* [Job] Please copy each of the rows below word for word, with nothing changed.
------ Data provided
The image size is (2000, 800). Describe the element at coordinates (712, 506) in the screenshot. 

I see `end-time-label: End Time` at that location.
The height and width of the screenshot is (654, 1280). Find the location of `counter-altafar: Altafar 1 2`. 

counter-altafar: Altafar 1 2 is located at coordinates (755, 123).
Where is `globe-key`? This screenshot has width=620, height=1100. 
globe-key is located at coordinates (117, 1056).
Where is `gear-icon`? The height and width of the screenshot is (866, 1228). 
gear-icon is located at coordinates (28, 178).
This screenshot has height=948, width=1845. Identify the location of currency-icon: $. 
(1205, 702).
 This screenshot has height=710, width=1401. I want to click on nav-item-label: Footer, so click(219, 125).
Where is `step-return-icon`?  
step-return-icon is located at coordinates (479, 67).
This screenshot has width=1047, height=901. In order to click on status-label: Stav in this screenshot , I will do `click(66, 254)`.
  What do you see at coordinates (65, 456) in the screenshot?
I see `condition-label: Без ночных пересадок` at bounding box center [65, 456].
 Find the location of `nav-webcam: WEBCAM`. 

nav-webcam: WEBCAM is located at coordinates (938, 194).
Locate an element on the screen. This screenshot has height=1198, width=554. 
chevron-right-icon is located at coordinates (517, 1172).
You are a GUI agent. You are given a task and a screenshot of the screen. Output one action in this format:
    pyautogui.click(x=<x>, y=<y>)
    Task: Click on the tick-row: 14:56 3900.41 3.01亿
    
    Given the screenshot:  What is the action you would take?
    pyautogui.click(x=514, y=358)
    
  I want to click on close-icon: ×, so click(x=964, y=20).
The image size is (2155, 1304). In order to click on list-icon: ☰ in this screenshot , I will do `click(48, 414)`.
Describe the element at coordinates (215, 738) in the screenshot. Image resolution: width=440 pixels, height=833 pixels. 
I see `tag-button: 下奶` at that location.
------------
* [Response to this task]
The image size is (2000, 800). Describe the element at coordinates (712, 506) in the screenshot. 

I see `end-time-label: End Time` at that location.
The height and width of the screenshot is (654, 1280). Find the location of `counter-altafar: Altafar 1 2`. 

counter-altafar: Altafar 1 2 is located at coordinates (755, 123).
Where is `globe-key`? This screenshot has width=620, height=1100. 
globe-key is located at coordinates (117, 1056).
Where is `gear-icon`? The height and width of the screenshot is (866, 1228). 
gear-icon is located at coordinates (28, 178).
This screenshot has height=948, width=1845. Identify the location of currency-icon: $. 
(1205, 702).
 This screenshot has height=710, width=1401. I want to click on nav-item-label: Footer, so click(219, 125).
Where is `step-return-icon`?  
step-return-icon is located at coordinates (479, 67).
This screenshot has width=1047, height=901. In order to click on status-label: Stav in this screenshot , I will do `click(66, 254)`.
  What do you see at coordinates (65, 456) in the screenshot?
I see `condition-label: Без ночных пересадок` at bounding box center [65, 456].
 Find the location of `nav-webcam: WEBCAM`. 

nav-webcam: WEBCAM is located at coordinates (938, 194).
Locate an element on the screen. This screenshot has height=1198, width=554. 
chevron-right-icon is located at coordinates (517, 1172).
You are a GUI agent. You are given a task and a screenshot of the screen. Output one action in this format:
    pyautogui.click(x=<x>, y=<y>)
    Task: Click on the tick-row: 14:56 3900.41 3.01亿
    
    Given the screenshot:  What is the action you would take?
    pyautogui.click(x=514, y=358)
    
  I want to click on close-icon: ×, so click(x=964, y=20).
The image size is (2155, 1304). In order to click on list-icon: ☰ in this screenshot , I will do `click(48, 414)`.
Describe the element at coordinates (215, 738) in the screenshot. Image resolution: width=440 pixels, height=833 pixels. 
I see `tag-button: 下奶` at that location.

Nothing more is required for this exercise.